Most preppers probably don’t spend very much time getting ready for a supervolcano like Yellowstone to erupt. Or at least they don’t if they’ve done their research. While there are a handful of these volcanoes on Earth, each of which could devastate our planet’s environment for years, the time between each eruption can be measured in hundreds of thousands of years. In all likelihood, we’re not going to see one of these volcanoes erupt in our lifetimes.
On the other hand, supervolcanoes are still pretty scary, because they can erupt at anytime. They’re kind of like those old jack-in-the-box toys. They spend a lot of time building up pressure before unexpectedly blowing up in your face.
Which has to make you wonder, how much warning would the public get before one of these geological beasts blows up? Even if a supervolcano is overdue for an eruption, that could mean that it’s going to blow its top tomorrow or 10,000 years from now. Is it really just going to go off one day without any warning, or will there be signs that will tip us off ahead of time?
It turns out that yes, supervolcanoes would provide a few warning signs that would give us a fairly definite timeline before they go off, but unfortunately it’s not a very comforting timeline. According to a recent study, you’d have about a year or less to prepare.
Right before any super eruption though, there is one final stage — the decompression stage — characterized by the release of gas bubbles at the eruption site.

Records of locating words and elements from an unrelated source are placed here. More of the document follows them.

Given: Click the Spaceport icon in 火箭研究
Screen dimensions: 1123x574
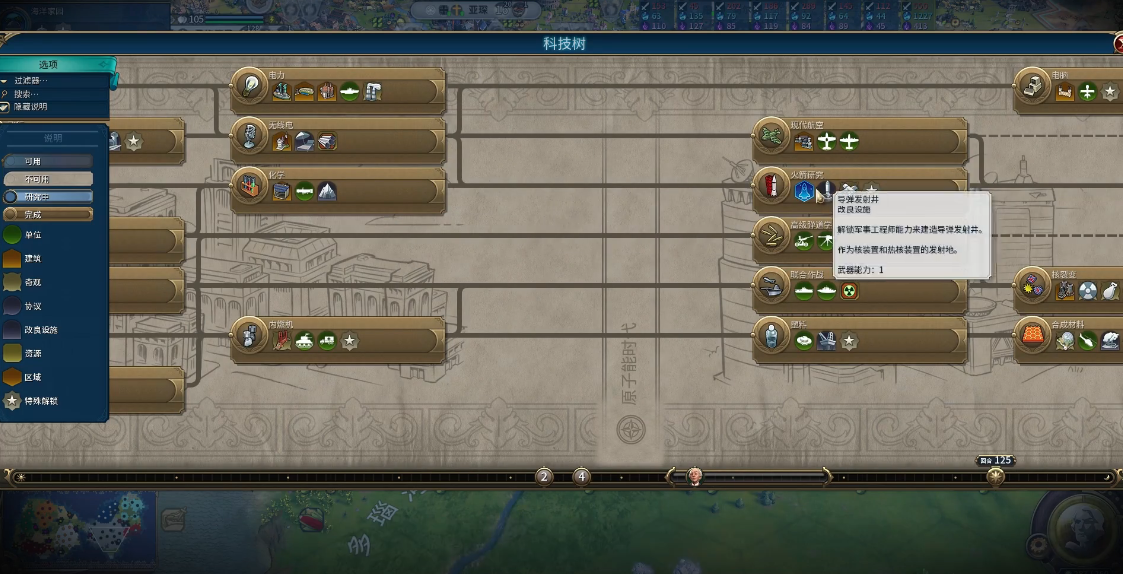Looking at the screenshot, I should point(803,191).
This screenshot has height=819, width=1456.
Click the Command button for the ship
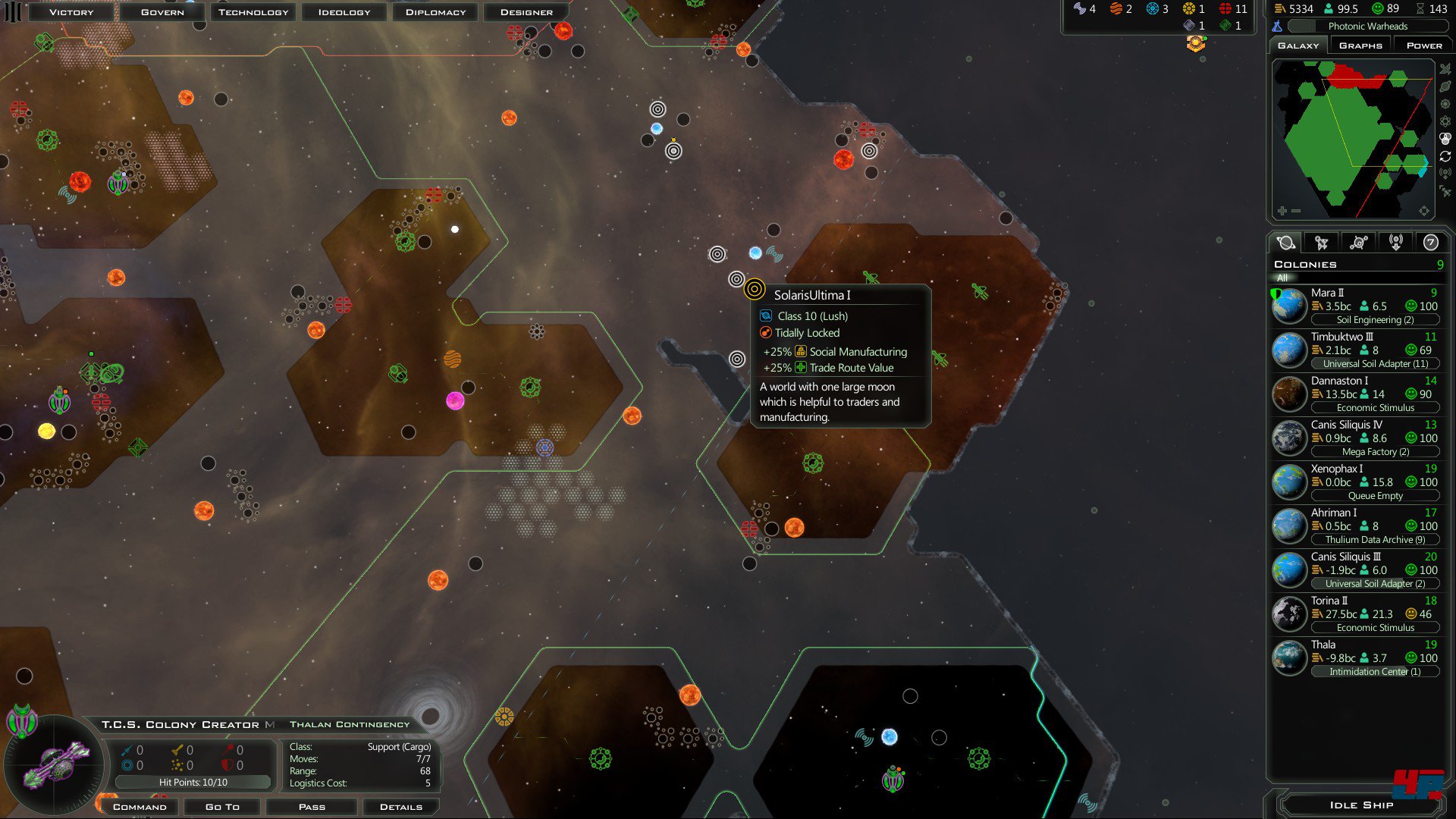140,807
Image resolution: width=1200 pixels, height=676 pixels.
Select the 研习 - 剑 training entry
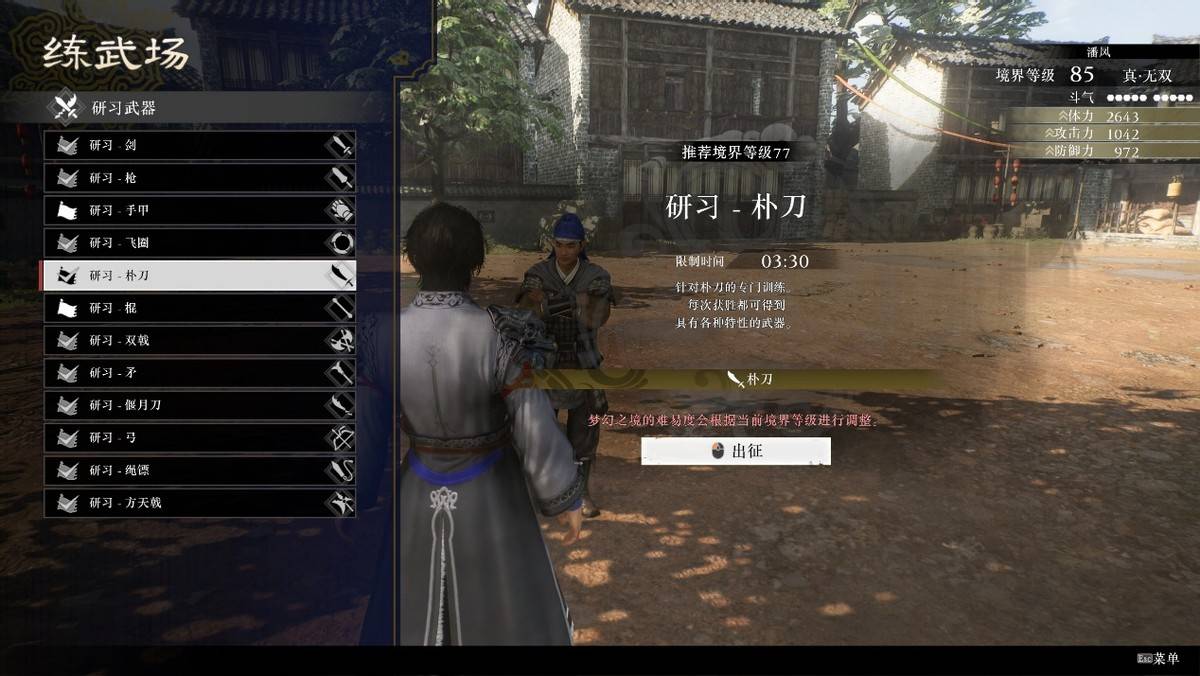point(199,146)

So, the study researchers decided to analyze quartz crystals at the site of one of these massive eruptions that erupted in California about 760,000 years ago, creating the Long Valley Caldera. Quartz crystals cover surface rims of eruption sites, so by analyzing them, the researchers were able to determine the rim growth rates times of the volcano based on the concentration of titanium in the crystals. By measuring the size and growth rates of these rims, they were able to determine the length of time it took for an explosion to happen once the decompression phase had begun.
Their analysis showed that more than 70% of rim growth occurred in less than a year, indicating that the quartz rims grow mostly in just the days or months prior to an eruption.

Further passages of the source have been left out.